REQUIREMENT >> Copy every line from the data below in which the string "computer" can be found.

RECORDS SUPPLIED >>
* * * *
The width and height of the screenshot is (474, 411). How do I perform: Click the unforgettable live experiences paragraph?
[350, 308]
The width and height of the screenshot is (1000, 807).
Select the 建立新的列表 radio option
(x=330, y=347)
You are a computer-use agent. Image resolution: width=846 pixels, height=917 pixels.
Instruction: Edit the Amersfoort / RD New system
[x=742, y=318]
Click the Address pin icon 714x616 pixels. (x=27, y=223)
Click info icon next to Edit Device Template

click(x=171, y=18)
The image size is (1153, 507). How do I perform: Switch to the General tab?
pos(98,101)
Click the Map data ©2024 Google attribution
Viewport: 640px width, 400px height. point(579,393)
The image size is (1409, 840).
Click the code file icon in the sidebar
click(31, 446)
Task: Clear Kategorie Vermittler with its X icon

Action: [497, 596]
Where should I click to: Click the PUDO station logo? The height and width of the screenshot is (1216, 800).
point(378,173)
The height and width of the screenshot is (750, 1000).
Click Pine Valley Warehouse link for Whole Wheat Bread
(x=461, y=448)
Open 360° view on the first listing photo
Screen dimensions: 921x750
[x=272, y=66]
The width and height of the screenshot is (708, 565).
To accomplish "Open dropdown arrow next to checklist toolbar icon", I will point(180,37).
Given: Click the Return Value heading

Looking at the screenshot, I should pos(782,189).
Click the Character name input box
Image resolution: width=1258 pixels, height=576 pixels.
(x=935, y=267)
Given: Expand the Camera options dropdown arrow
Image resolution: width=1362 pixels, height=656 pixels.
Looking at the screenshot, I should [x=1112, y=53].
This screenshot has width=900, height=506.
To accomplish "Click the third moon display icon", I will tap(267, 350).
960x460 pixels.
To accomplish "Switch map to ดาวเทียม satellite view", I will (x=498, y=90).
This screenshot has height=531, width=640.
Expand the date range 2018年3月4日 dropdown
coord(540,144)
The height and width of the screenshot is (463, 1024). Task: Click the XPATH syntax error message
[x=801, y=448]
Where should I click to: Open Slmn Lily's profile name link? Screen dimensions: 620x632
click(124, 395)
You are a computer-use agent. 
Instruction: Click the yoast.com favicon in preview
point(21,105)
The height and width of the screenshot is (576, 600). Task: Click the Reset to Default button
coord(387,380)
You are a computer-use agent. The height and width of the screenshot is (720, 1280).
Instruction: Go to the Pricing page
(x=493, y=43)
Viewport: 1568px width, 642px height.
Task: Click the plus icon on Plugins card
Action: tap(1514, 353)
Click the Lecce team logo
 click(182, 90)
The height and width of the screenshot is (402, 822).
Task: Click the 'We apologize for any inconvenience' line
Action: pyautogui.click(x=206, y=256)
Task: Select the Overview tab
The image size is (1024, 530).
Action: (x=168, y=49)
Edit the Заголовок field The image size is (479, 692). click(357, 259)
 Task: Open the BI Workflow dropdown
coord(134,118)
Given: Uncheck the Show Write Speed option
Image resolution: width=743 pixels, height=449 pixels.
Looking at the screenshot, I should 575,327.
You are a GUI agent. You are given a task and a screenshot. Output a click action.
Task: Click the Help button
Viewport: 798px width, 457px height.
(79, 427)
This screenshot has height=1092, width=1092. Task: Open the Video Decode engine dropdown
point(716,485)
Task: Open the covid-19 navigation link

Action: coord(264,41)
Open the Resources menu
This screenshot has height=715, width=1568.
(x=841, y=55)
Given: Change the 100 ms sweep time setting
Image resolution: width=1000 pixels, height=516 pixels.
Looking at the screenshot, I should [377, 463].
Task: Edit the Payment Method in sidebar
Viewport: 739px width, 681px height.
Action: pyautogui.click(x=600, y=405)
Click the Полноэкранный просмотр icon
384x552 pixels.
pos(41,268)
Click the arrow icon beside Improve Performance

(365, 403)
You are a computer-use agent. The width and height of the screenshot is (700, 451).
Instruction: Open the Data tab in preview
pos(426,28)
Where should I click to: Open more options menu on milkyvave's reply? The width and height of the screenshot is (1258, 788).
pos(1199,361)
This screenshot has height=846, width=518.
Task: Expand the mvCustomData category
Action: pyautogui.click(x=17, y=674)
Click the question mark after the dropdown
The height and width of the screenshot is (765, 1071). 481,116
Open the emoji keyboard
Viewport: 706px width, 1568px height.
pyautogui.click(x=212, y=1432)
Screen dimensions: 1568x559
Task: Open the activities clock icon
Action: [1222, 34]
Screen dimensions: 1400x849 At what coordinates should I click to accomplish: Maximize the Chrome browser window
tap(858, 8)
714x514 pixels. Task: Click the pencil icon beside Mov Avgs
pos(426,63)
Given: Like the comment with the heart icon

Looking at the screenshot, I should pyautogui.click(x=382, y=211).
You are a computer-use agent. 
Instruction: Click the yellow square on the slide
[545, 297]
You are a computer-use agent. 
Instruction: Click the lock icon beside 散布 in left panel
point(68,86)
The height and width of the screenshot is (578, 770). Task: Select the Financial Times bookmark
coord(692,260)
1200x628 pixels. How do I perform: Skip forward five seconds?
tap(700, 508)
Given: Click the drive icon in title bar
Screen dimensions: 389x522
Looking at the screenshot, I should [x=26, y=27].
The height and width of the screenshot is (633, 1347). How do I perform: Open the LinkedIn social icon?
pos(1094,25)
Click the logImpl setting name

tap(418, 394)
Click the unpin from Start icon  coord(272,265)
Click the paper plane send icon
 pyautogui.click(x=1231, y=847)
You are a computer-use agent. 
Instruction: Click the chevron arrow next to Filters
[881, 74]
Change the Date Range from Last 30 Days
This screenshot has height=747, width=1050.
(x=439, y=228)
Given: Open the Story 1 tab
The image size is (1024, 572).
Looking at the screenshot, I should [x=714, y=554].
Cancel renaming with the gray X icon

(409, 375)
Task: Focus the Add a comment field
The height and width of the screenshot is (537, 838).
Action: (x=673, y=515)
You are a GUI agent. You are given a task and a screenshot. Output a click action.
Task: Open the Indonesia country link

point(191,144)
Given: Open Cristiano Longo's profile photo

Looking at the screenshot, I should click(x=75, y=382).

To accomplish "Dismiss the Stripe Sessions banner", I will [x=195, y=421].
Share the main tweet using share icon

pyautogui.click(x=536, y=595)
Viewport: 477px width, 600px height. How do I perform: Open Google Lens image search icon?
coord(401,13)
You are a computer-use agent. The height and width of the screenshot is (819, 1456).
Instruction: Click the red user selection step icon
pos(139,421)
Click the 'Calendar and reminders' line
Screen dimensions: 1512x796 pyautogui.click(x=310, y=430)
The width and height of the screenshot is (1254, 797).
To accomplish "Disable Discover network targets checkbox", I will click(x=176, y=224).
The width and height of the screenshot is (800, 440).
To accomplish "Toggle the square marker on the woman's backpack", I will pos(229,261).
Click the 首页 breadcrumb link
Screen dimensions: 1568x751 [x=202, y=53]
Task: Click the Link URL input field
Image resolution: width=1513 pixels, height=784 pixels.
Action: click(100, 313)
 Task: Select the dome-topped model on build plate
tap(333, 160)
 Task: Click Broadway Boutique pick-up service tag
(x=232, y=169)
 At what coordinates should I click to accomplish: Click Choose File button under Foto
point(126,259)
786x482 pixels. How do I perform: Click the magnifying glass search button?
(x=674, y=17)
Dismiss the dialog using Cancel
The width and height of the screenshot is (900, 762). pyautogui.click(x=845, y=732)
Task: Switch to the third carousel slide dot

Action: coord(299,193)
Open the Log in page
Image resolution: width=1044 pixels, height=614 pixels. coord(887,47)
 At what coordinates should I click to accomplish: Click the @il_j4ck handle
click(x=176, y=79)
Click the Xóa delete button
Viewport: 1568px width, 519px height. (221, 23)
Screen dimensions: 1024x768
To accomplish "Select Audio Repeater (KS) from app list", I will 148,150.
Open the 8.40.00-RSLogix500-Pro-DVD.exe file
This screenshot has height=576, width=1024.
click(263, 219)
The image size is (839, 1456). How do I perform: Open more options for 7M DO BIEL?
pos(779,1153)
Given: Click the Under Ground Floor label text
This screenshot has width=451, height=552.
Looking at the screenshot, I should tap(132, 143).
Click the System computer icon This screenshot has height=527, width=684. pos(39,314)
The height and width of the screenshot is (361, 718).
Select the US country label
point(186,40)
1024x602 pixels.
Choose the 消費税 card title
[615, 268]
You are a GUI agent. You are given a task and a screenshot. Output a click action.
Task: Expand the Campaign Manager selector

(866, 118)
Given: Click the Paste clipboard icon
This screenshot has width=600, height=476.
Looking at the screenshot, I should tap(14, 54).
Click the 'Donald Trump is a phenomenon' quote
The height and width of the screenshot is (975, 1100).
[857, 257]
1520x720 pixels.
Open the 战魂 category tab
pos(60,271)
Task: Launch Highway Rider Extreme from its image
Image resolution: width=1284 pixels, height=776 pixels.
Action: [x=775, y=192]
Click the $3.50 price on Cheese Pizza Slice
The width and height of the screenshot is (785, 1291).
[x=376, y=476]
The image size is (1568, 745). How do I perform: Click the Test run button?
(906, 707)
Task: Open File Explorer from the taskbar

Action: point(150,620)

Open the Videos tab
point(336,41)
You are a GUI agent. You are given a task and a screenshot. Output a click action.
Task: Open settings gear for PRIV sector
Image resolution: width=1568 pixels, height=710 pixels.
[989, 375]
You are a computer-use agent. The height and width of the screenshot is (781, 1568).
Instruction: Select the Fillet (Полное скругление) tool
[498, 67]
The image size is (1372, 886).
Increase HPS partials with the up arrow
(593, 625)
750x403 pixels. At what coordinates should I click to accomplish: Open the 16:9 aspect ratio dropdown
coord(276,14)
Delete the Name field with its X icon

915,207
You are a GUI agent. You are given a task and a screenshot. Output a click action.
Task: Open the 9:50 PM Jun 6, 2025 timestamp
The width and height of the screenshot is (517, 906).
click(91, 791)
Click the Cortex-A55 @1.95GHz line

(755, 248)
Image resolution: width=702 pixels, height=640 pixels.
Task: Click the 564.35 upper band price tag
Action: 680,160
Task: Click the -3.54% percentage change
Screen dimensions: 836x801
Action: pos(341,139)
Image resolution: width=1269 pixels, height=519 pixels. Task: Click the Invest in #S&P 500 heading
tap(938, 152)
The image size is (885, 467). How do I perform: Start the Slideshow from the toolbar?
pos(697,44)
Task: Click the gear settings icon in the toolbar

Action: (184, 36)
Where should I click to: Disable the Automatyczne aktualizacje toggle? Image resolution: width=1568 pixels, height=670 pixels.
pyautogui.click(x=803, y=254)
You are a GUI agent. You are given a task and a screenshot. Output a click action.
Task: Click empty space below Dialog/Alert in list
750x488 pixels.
* * * *
RESPONSE BOX >>
You are a computer-use agent. Image resolution: width=846 pixels, height=917 pixels.
You are a computer-use agent. 
You are a computer-use agent. The height and width of the screenshot is (720, 1280).
You are a computer-use agent. The width and height of the screenshot is (700, 451).
You are a computer-use agent. 
You are a computer-use agent. 
You are a computer-use agent. 
You are a computer-use agent. The height and width of the screenshot is (819, 1456).
Click the System computer icon This screenshot has height=527, width=684. pos(39,314)
You are a computer-use agent. The height and width of the screenshot is (781, 1568).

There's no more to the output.